A restrição do cardápio dos ortoréxicos diminui, significativamente, a quantidade de vitaminas necessárias para uma dieta balanceada. O extremismo leva à deficiência de ferro, zinco, vitamina B12 e cálcio no corpo. Em consequência desse radicalismo podem surgir doenças como a anemia, aumentar o risco de doenças imunológicas, hipertensão e outras.
Assim como outros transtornos alimentares, a ortorexia necessita ser tratada. Geralmente o histórico de vida do paciente é levado em conta durante o diagnóstico. Exames físicos e de sangue também podem ajudar. Diante dos sinais um médico deve ser consultado.

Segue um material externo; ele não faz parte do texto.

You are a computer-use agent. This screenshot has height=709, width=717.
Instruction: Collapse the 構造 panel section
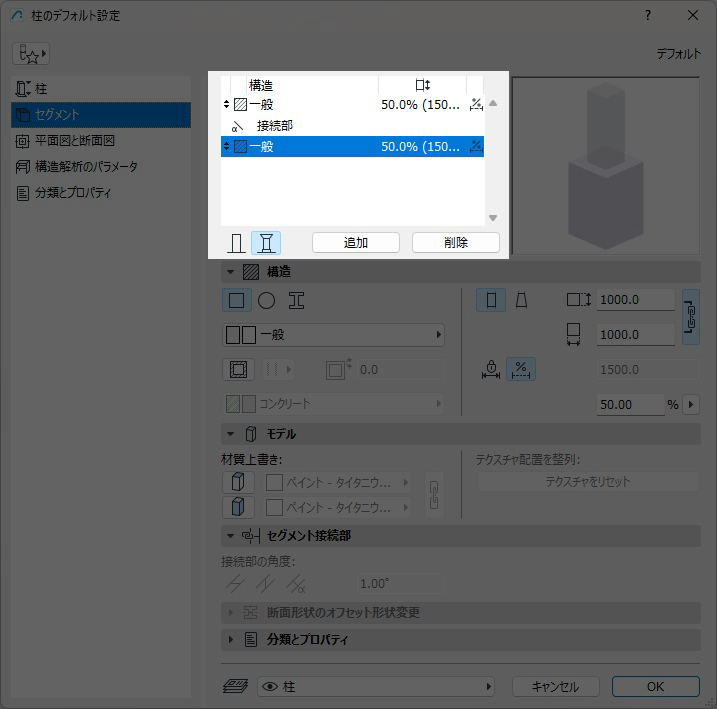pyautogui.click(x=232, y=272)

Dependendo da gravidade da situação e da idade do paciente outras medidas podem ser tomadas.
As linhas de ajuda são variadas e costumam ser bastante eficiente. Na grande maioria das vezes um indivíduo com ortorexia consegue até levar uma vida normal. A nutricionista Kalinca Oliveira explica que a preocupação excessiva com calorias e nutrientes de cada alimento, pesar-se várias vezes ao longo do dia, analisando-se no espelho, constantemente, podem ser alguns dos indícios de que algo não está bem. Ela ainda lembra que deixar de frequentar lugares habituais, principalmente onde se possam encontrar alimentos considerados não saudáveis dentre da sua dieta. “É preciso lembrar, no entanto, que diferente da bulimia e anorexia, a pessoa permite-se comer, mas fica tão obcecada com o que come, que todos seus pensamentos ficam ocupados com a dieta”, detalha.

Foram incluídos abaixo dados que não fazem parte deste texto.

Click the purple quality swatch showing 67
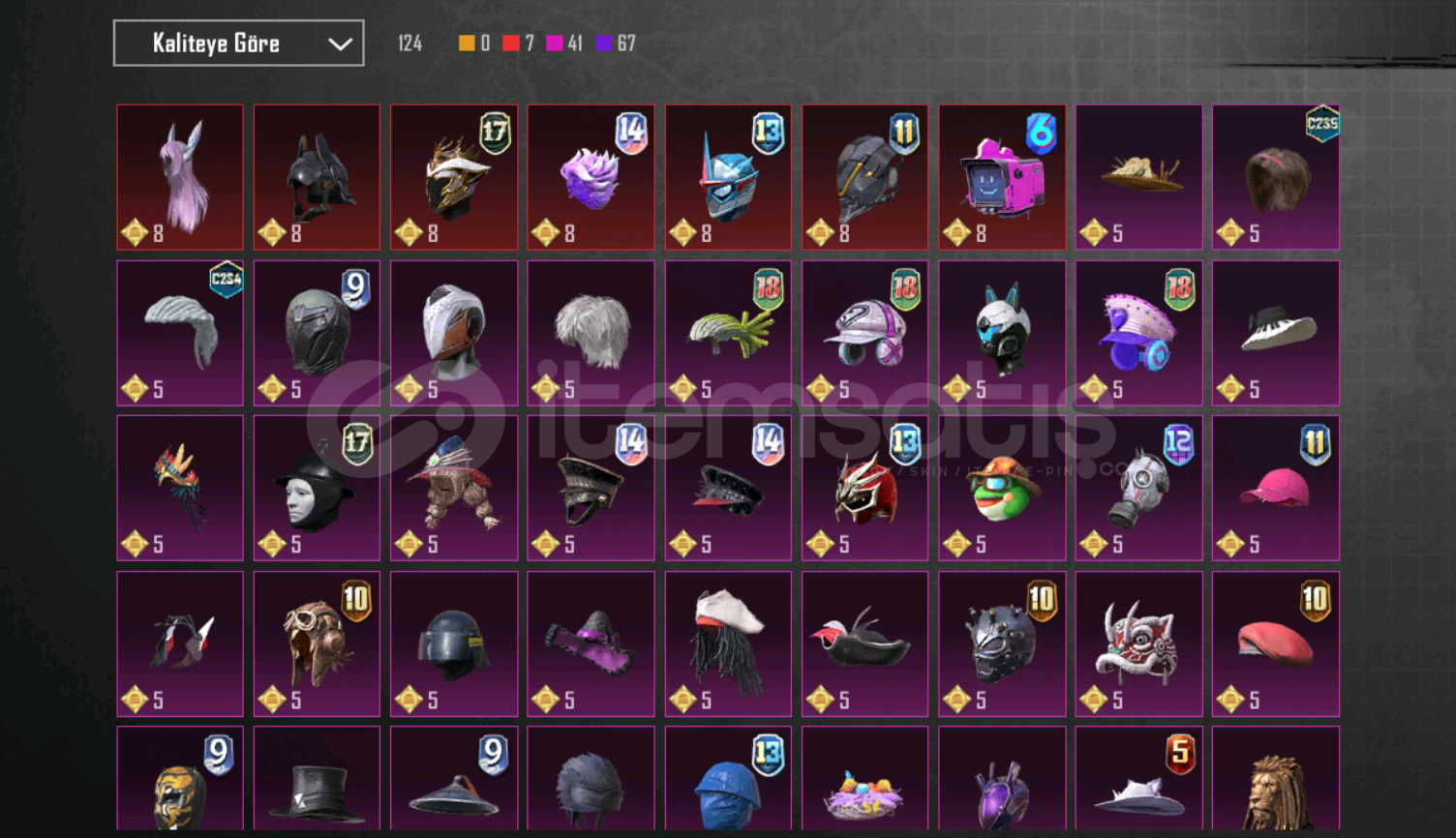Image resolution: width=1456 pixels, height=838 pixels. click(603, 44)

Para tratar esse paciente, Kalinca sugere o acompanhamento multidisciplinar, incluindo nutricionista, psicólogo e médico. Na consulta com um nutricionista, o ideal é tentar desprendê-lo um pouco dos critérios de escolha destes alimentos e montar um cardápio com ingredientes variados. A meta é elevar o consumo de vitaminas e minerais, consequentemente, melhorando sua imunidade. Com esse maior consumo de alimentos, a pessoa também iria consumir mais calorias, cujo ideal seria aumentar a atividade física para sua perda.
Cuidados para não se tornar ortoréxico
• Não falar o tempo inteiro sobre alimentação saudável;
• Não sofrer caso não tenha acesso ao alimento correto;
• Frequentar ocasiões sociais sem deixar de se alimentar, mesmo que continue fazendo a opção pelo mais saudável;
• O acesso indiscriminado a informações sobre alimentação saudável e a disseminação de perfis de Instagram sobre bem estar favorecem o surgimento desse transtorno.
Sintomas
• Preocupação excessiva com alimentos e com suas qualidades nutricionais;
• Ter uma dieta restritiva;
• Perda rápida de peso e de gordura;
• Excessiva preocupação com o que comeu ou com o que vai comer;
• Incapacidade de comer algo que não foi preparado por ela mesma;
• Curiosidade em saber as composições de cada alimento e como eles foram feito.